Key Takeaways
- Strategic international expansion and new partnerships in Europe and Asia are expected to drive revenue growth in the sneaker segment.
- Focusing on supply chain diversification and brand expansion could improve net margins and enhance revenue streams.
- Economic challenges, cautious spending, and supply chain issues could pressure Caleres' revenue growth, profitability, and sales consistency across product lines.
Catalysts
About Caleres- Engages in the retail and wholesale of footwear business in the United States, Canada, East Asia, and internationally.
- Caleres is expecting significant growth in its sneaker segment and international expansion, notably through new premium wholesale partnerships in Europe and Asia, which could boost revenue.
- The company is undergoing a strategic shift in supply chain sourcing, targeting 75% outside of China by mid-2025. This move aims to mitigate tariff impacts and improve net margins.
- Caleres is focusing on expanding its presence in the contemporary market segment, highlighted by new brand introductions like Favorite Daughter footwear, and the acquisition of Stuart Weitzman, likely to enhance revenue streams and pricing power.
- The development and growth of the Flare store format, intended to enhance the shopping experience and attract premium brands, is expected to bolster store performance significantly, boosting overall earnings and margins.
- The expansion of leadership and expertise at Famous Footwear, including a focus on new product introductions especially for the back-to-school season, is anticipated to improve sales and operating margins.
Caleres Future Earnings and Revenue Growth
Assumptions
How have these above catalysts been quantified?- Analysts are assuming Caleres's revenue will grow by 1.6% annually over the next 3 years.
- Analysts assume that profit margins will increase from 3.8% today to 3.9% in 3 years time.
- Analysts expect earnings to reach $111.5 million (and earnings per share of $3.42) by about April 2028, up from $103.4 million today.
- In order for the above numbers to justify the analysts price target, the company would need to trade at a PE ratio of 7.1x on those 2028 earnings, up from 5.8x today. This future PE is lower than the current PE for the US Specialty Retail industry at 16.2x.
- Analysts expect the number of shares outstanding to decline by 7.0% per year for the next 3 years.
- To value all of this in today's terms, we will use a discount rate of 11.09%, as per the Simply Wall St company report.
Caleres Future Earnings Per Share Growth
Risks
What could happen that would invalidate this narrative?- Continued cautious consumer spending and softer wholesale demand could impact Caleres' revenue growth, especially as these trends have previously led to decreased sales and demand in certain segments.

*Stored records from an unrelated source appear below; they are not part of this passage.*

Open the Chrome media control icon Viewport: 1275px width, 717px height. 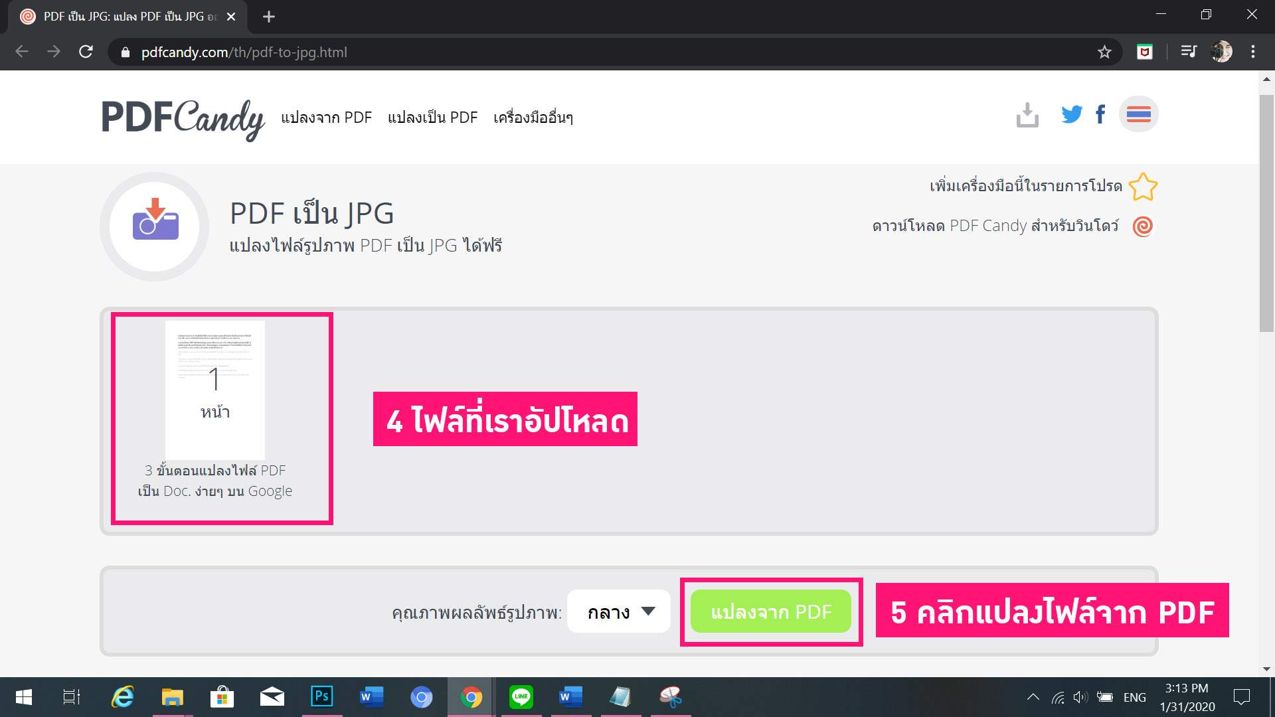click(1188, 52)
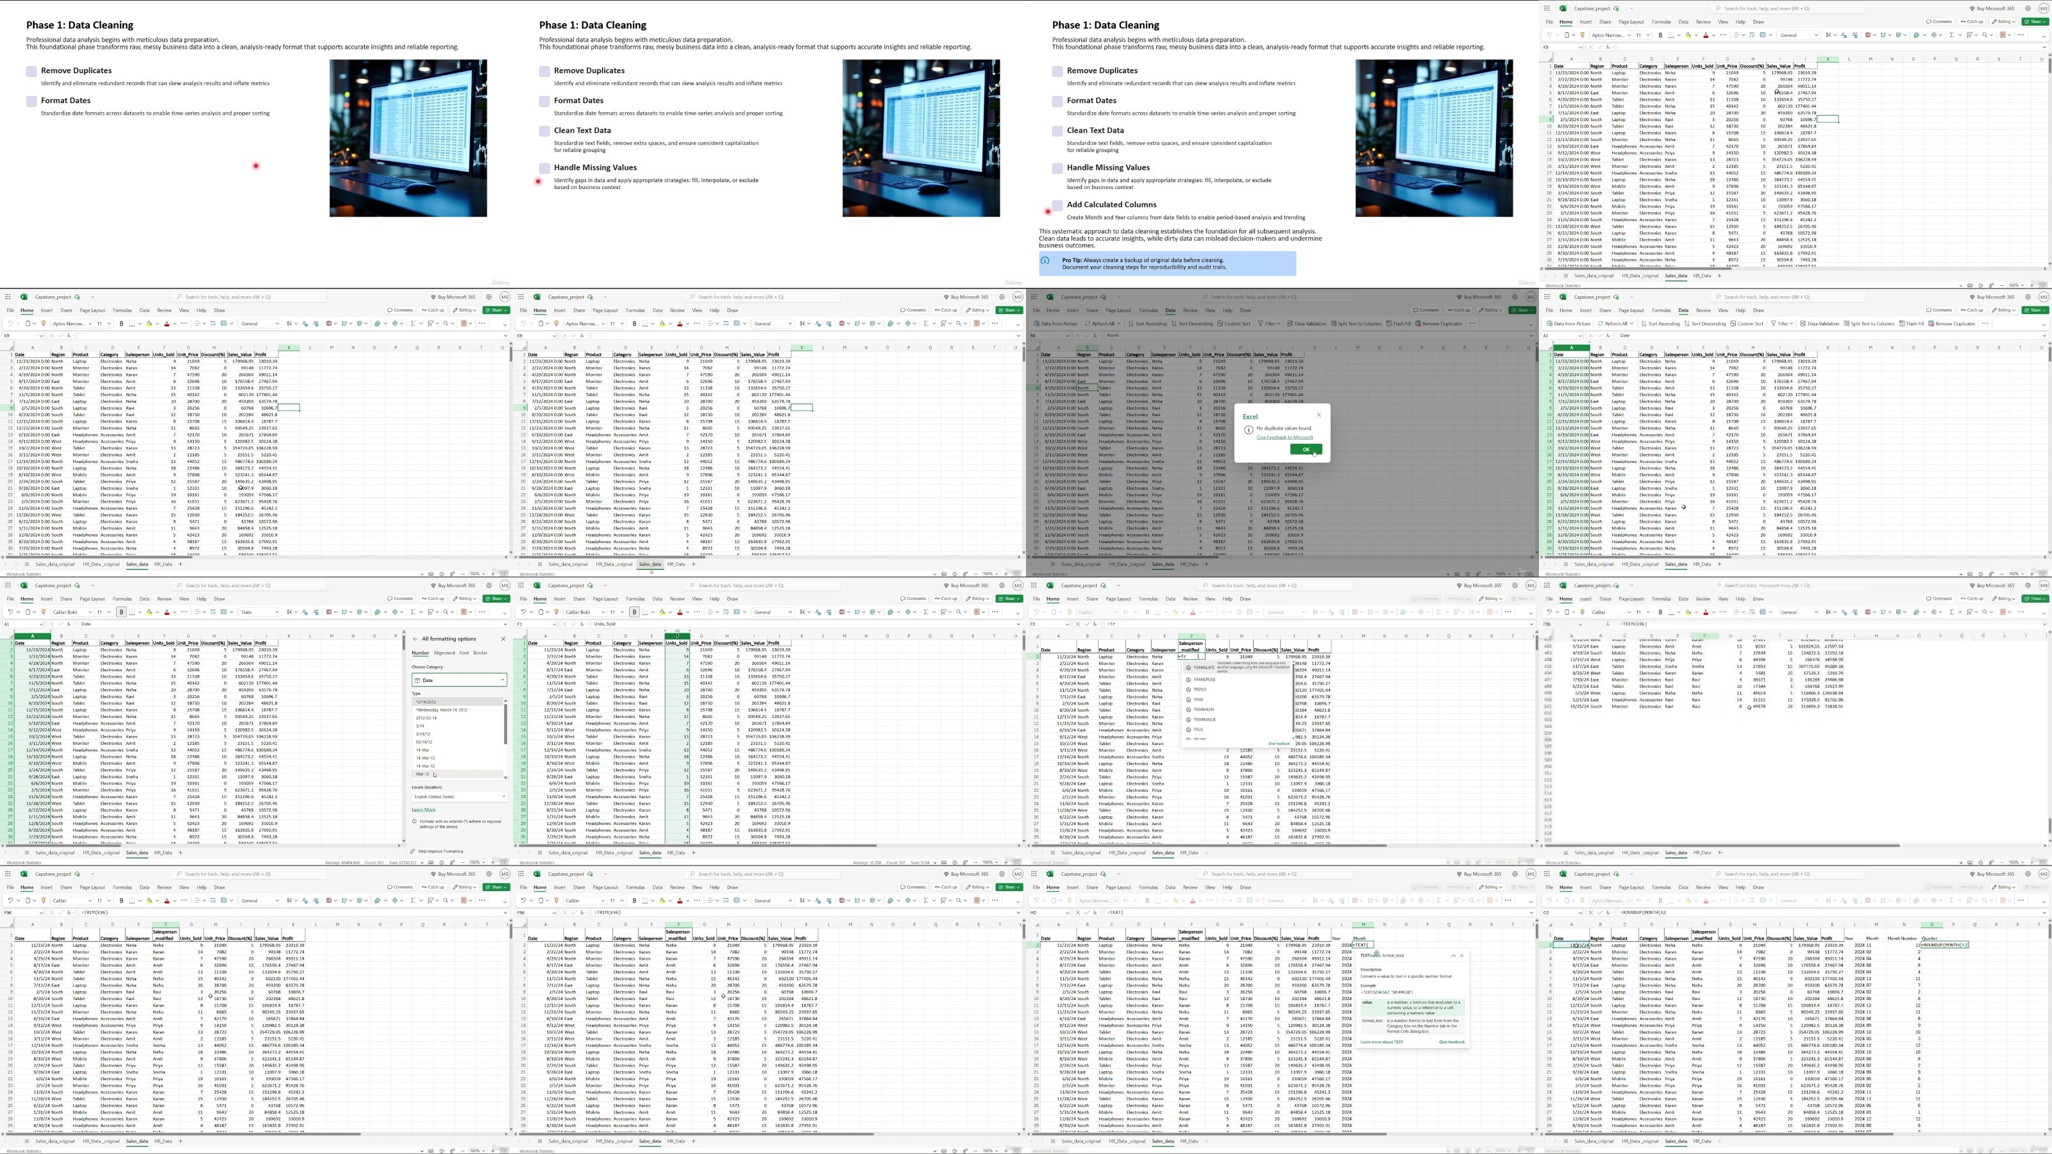Confirm the =Tr formula with checkmark icon
Image resolution: width=2052 pixels, height=1154 pixels.
[x=1087, y=624]
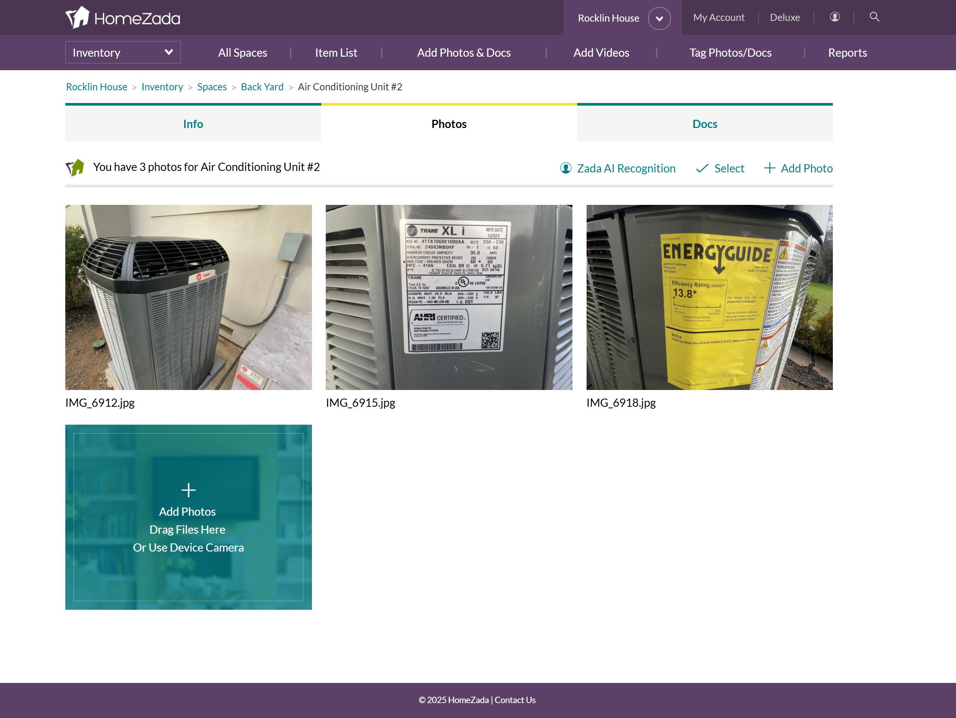Click the Zada AI Recognition icon
Viewport: 956px width, 718px height.
566,168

- The potential for persistent inflation and the introduction of new tariffs could create ongoing pressure on Caleres' gross margins, which may affect its profitability.
- Brand Portfolio's performance could face challenges without a significant improvement in same-store sales trends, impacting overall sales growth and earnings.
- Fluctuations in category performance, such as recent weaknesses observed in certain product lines like booties, if not addressed, may lead to inconsistent revenue streams and impact earnings.
- Order trends among wholesale accounts may remain cautious, reflecting retailer concerns over inventory levels in a weak economic environment, potentially suppressing Caleres' future revenue growth.
Valuation
How have all the factors above been brought together to estimate a fair value?- The analysts have a consensus price target of $21.333 for Caleres based on their expectations of its future earnings growth, profit margins and other risk factors. However, there is a degree of disagreement amongst analysts, with the most bullish reporting a price target of $24.0, and the most bearish reporting a price target of just $17.0.
- In order for you to agree with the analyst's consensus, you'd need to believe that by 2028, revenues will be $2.9 billion, earnings will come to $111.5 million, and it would be trading on a PE ratio of 7.1x, assuming you use a discount rate of 11.1%.
- Given the current share price of $17.71, the analyst price target of $21.33 is 17.0% higher.
- We always encourage you to reach your own conclusions though. So sense check these analyst numbers against your own assumptions and expectations based on your understanding of the business and what you believe is probable.
How well do narratives help inform your perspective?
Disclaimer
Warren A.I. is a tool utilizing a Large Language Model (LLM) that ingests data on consensus price targets, forecasted revenue and earnings figures, as well as the transcripts of earnings calls to produce qualitative analysis. The narratives produced by Warren A.I. are general in nature and are based solely on analyst data and publicly-available material published by the respective companies. These scenarios are not indicative of the company's future performance and are exploratory in nature. Simply Wall St has no position in the company(s) mentioned. Simply Wall St may provide the securities issuer or related entities with website advertising services for a fee, on an arm's length basis. These relationships have no impact on the way we conduct our business, the content we host, or how our content is served to users. The price targets and estimates used are consensus data, and do not constitute a recommendation to buy or sell any stock, and they do not take account of your objectives, or your financial situation. Note that Warren A.I.'s analysis may not factor in the latest price-sensitive company announcements or qualitative material.